4.1.2 augmentation CropImage

該函數會根據bbox信息將人區域從原圖中截取出來，point也會做相應操作；其中包括邊界填充，人體外接框擴張縮放，截取圖像，縮放圖像，截取位置信息等等

def augmentationCropImage(self, img, bbox, joints=None):  
    height, width = self.inp_res[0], self.inp_res[1]
    bbox = np.array(bbox).reshape(4, ).astype(np.float32)
    add = max(img.shape[0], img.shape[1])
    mean_value = self.pixel_means
    bimg = cv2.copyMakeBorder(img, add, add, add, add, borderType=cv2.BORDER_CONSTANT, value=mean_value.tolist())
    objcenter = np.array([(bbox[0] + bbox[2]) / 2., (bbox[1] + bbox[3]) / 2.])      
    bbox += add
    objcenter += add
    if self.is_train:
        joints[:, :2] += add
        inds = np.where(joints[:, -1] == 0)
        joints[inds, :2] = -1000000 # avoid influencing by data processing
    crop_width = (bbox[2] - bbox[0]) * (1 + self.bbox_extend_factor[0] * 2)
    crop_height = (bbox[3] - bbox[1]) * (1 + self.bbox_extend_factor[1] * 2)
    if self.is_train:
        crop_width = crop_width * (1 + 0.25)
        crop_height = crop_height * (1 + 0.25)  
    if crop_height / height > crop_width / width:
        crop_size = crop_height
        min_shape = height
    else:
        crop_size = crop_width
        min_shape = width  

    crop_size = min(crop_size, objcenter[0] / width * min_shape * 2. - 1.)
    crop_size = min(crop_size, (bimg.shape[1] - objcenter[0]) / width * min_shape * 2. - 1)
    crop_size = min(crop_size, objcenter[1] / height * min_shape * 2. - 1.)
    crop_size = min(crop_size, (bimg.shape[0] - objcenter[1]) / height * min_shape * 2. - 1)

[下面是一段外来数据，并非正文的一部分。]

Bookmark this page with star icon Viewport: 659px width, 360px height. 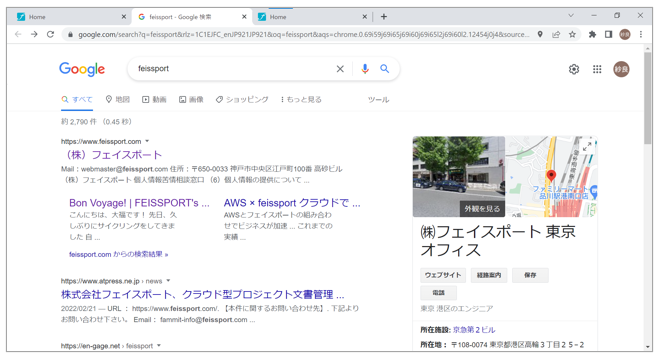click(x=572, y=34)
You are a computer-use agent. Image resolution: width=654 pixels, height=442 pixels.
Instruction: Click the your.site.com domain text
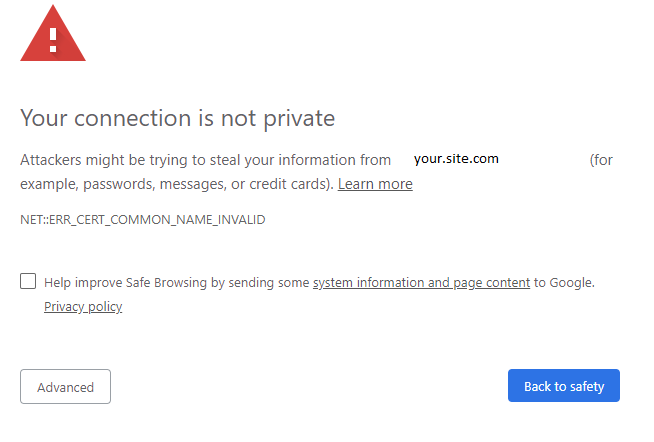point(456,159)
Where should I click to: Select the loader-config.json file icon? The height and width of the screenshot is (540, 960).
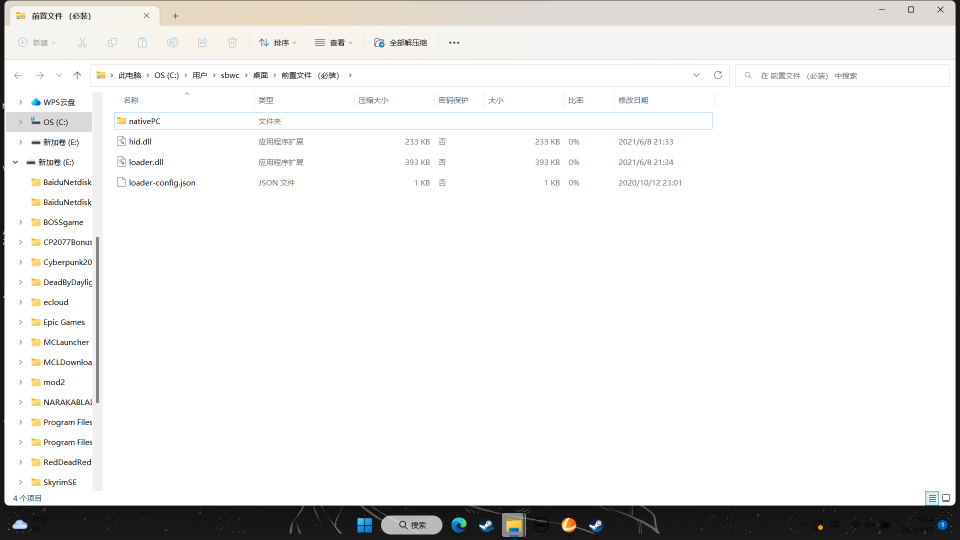coord(121,182)
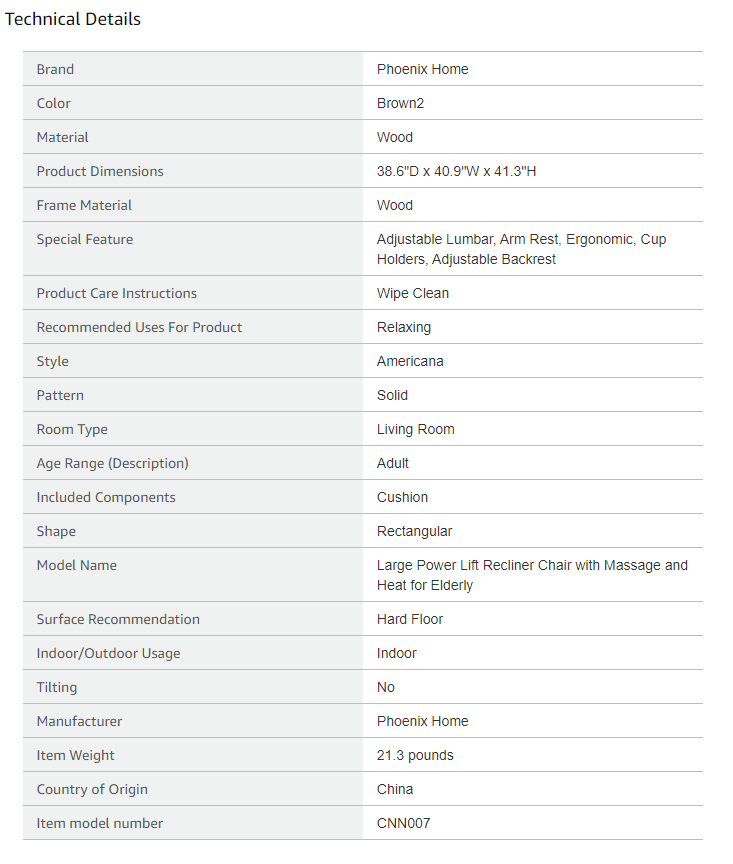
Task: Click the Age Range (Description) label
Action: coord(112,463)
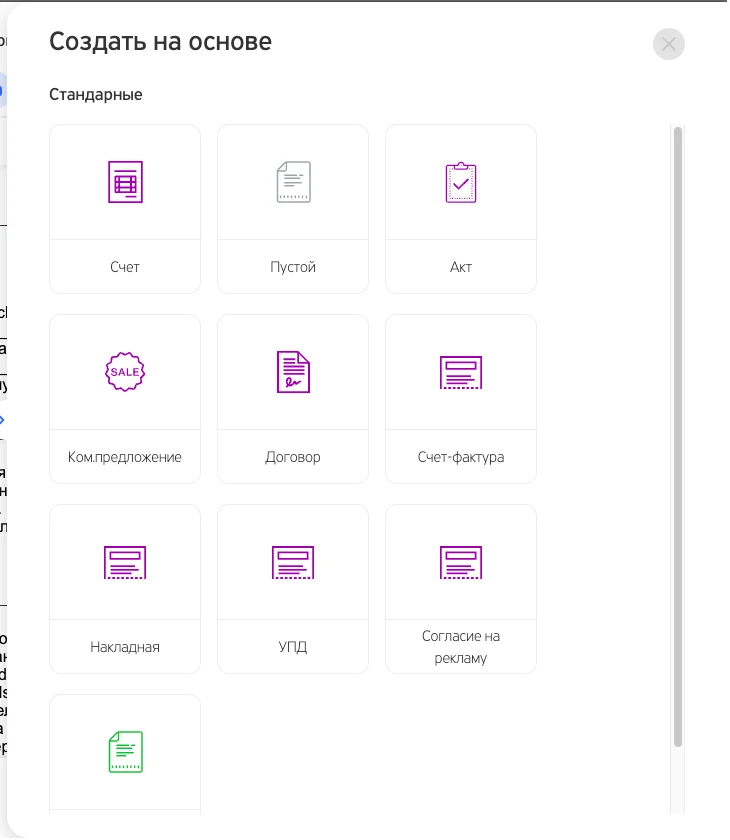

    min_x = int(objcenter[0] - crop_size / 2. / min_shape * width)
    max_x = int(objcenter[0] + crop_size / 2. / min_shape * width)
    min_y = int(objcenter[1] - crop_size / 2. / min_shape * height)
    max_y = int(objcenter[1] + crop_size / 2. / min_shape * height)                               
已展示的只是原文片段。